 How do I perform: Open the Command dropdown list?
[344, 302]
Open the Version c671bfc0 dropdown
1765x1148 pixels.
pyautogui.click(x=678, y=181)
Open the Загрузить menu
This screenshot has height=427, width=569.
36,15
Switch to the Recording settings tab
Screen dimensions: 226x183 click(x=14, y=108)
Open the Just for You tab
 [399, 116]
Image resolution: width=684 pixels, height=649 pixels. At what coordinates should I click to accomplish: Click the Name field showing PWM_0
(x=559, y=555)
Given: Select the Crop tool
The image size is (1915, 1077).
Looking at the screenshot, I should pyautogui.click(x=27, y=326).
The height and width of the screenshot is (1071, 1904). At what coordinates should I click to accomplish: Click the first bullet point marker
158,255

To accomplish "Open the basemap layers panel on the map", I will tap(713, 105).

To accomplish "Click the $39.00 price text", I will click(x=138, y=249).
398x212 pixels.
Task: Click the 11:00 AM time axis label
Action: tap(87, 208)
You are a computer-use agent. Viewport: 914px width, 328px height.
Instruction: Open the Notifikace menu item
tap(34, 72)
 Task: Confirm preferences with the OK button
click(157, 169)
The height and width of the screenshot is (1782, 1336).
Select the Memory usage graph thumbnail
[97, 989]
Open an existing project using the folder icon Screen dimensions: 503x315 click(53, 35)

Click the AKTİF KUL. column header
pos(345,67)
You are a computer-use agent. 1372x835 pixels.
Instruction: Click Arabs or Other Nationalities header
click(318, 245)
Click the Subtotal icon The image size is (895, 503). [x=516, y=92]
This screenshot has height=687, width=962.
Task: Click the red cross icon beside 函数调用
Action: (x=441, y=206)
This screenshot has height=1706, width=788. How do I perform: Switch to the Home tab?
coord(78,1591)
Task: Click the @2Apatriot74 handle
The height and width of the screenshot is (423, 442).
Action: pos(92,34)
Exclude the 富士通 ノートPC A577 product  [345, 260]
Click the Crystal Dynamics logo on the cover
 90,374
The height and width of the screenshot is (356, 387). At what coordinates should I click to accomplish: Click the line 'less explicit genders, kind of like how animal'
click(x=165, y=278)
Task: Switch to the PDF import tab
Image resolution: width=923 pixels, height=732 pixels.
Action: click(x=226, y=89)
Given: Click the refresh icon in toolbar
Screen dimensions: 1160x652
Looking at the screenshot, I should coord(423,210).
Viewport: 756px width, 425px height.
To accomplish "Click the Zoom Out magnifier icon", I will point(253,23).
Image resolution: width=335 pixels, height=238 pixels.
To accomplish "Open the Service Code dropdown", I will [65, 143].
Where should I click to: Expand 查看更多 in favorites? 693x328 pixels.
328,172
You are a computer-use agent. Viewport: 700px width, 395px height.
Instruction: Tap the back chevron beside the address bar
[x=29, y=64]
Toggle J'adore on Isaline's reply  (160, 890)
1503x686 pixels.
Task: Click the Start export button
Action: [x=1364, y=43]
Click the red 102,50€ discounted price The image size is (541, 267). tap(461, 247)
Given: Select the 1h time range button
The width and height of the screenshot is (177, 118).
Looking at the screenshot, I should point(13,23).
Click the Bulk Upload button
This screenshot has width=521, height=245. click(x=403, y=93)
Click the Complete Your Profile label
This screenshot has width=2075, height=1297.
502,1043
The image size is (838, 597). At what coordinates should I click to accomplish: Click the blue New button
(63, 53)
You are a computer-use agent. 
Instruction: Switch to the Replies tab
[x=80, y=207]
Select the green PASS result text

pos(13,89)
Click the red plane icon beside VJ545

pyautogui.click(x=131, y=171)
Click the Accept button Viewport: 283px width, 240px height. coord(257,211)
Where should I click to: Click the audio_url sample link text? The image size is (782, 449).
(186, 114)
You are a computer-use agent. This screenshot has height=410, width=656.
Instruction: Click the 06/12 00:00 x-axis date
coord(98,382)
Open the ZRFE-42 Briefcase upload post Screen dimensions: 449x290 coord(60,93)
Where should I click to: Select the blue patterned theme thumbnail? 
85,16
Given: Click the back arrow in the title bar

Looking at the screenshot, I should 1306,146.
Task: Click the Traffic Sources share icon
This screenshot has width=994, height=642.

WHAT TO DO:
Copy these rows word for word.

EXPECTED ANSWER:
 How do I perform: Open the Command dropdown list?
[344, 302]
Open the Version c671bfc0 dropdown
1765x1148 pixels.
pyautogui.click(x=678, y=181)
Open the Загрузить menu
This screenshot has height=427, width=569.
36,15
Switch to the Recording settings tab
Screen dimensions: 226x183 click(x=14, y=108)
Open the Just for You tab
 [399, 116]
Image resolution: width=684 pixels, height=649 pixels. At what coordinates should I click to accomplish: Click the Name field showing PWM_0
(x=559, y=555)
Given: Select the Crop tool
The image size is (1915, 1077).
Looking at the screenshot, I should pyautogui.click(x=27, y=326).
The height and width of the screenshot is (1071, 1904). At what coordinates should I click to accomplish: Click the first bullet point marker
158,255

To accomplish "Open the basemap layers panel on the map", I will tap(713, 105).

To accomplish "Click the $39.00 price text", I will click(x=138, y=249).
398x212 pixels.
Task: Click the 11:00 AM time axis label
Action: tap(87, 208)
You are a computer-use agent. Viewport: 914px width, 328px height.
Instruction: Open the Notifikace menu item
tap(34, 72)
 Task: Confirm preferences with the OK button
click(157, 169)
The height and width of the screenshot is (1782, 1336).
Select the Memory usage graph thumbnail
[97, 989]
Open an existing project using the folder icon Screen dimensions: 503x315 click(53, 35)

Click the AKTİF KUL. column header
pos(345,67)
You are a computer-use agent. 1372x835 pixels.
Instruction: Click Arabs or Other Nationalities header
click(318, 245)
Click the Subtotal icon The image size is (895, 503). [x=516, y=92]
This screenshot has height=687, width=962.
Task: Click the red cross icon beside 函数调用
Action: (x=441, y=206)
This screenshot has height=1706, width=788. How do I perform: Switch to the Home tab?
coord(78,1591)
Task: Click the @2Apatriot74 handle
The height and width of the screenshot is (423, 442).
Action: pos(92,34)
Exclude the 富士通 ノートPC A577 product  [345, 260]
Click the Crystal Dynamics logo on the cover
 90,374
The height and width of the screenshot is (356, 387). At what coordinates should I click to accomplish: Click the line 'less explicit genders, kind of like how animal'
click(x=165, y=278)
Task: Switch to the PDF import tab
Image resolution: width=923 pixels, height=732 pixels.
Action: click(x=226, y=89)
Given: Click the refresh icon in toolbar
Screen dimensions: 1160x652
Looking at the screenshot, I should coord(423,210).
Viewport: 756px width, 425px height.
To accomplish "Click the Zoom Out magnifier icon", I will point(253,23).
Image resolution: width=335 pixels, height=238 pixels.
To accomplish "Open the Service Code dropdown", I will [65, 143].
Where should I click to: Expand 查看更多 in favorites? 693x328 pixels.
328,172
You are a computer-use agent. Viewport: 700px width, 395px height.
Instruction: Tap the back chevron beside the address bar
[x=29, y=64]
Toggle J'adore on Isaline's reply  (160, 890)
1503x686 pixels.
Task: Click the Start export button
Action: [x=1364, y=43]
Click the red 102,50€ discounted price The image size is (541, 267). tap(461, 247)
Given: Select the 1h time range button
The width and height of the screenshot is (177, 118).
Looking at the screenshot, I should point(13,23).
Click the Bulk Upload button
This screenshot has width=521, height=245. click(x=403, y=93)
Click the Complete Your Profile label
This screenshot has width=2075, height=1297.
502,1043
The image size is (838, 597). At what coordinates should I click to accomplish: Click the blue New button
(63, 53)
You are a computer-use agent. 
Instruction: Switch to the Replies tab
[x=80, y=207]
Select the green PASS result text

pos(13,89)
Click the red plane icon beside VJ545

pyautogui.click(x=131, y=171)
Click the Accept button Viewport: 283px width, 240px height. coord(257,211)
Where should I click to: Click the audio_url sample link text? The image size is (782, 449).
(186, 114)
You are a computer-use agent. This screenshot has height=410, width=656.
Instruction: Click the 06/12 00:00 x-axis date
coord(98,382)
Open the ZRFE-42 Briefcase upload post Screen dimensions: 449x290 coord(60,93)
Where should I click to: Select the blue patterned theme thumbnail? 
85,16
Given: Click the back arrow in the title bar

Looking at the screenshot, I should 1306,146.
Task: Click the Traffic Sources share icon
This screenshot has width=994, height=642.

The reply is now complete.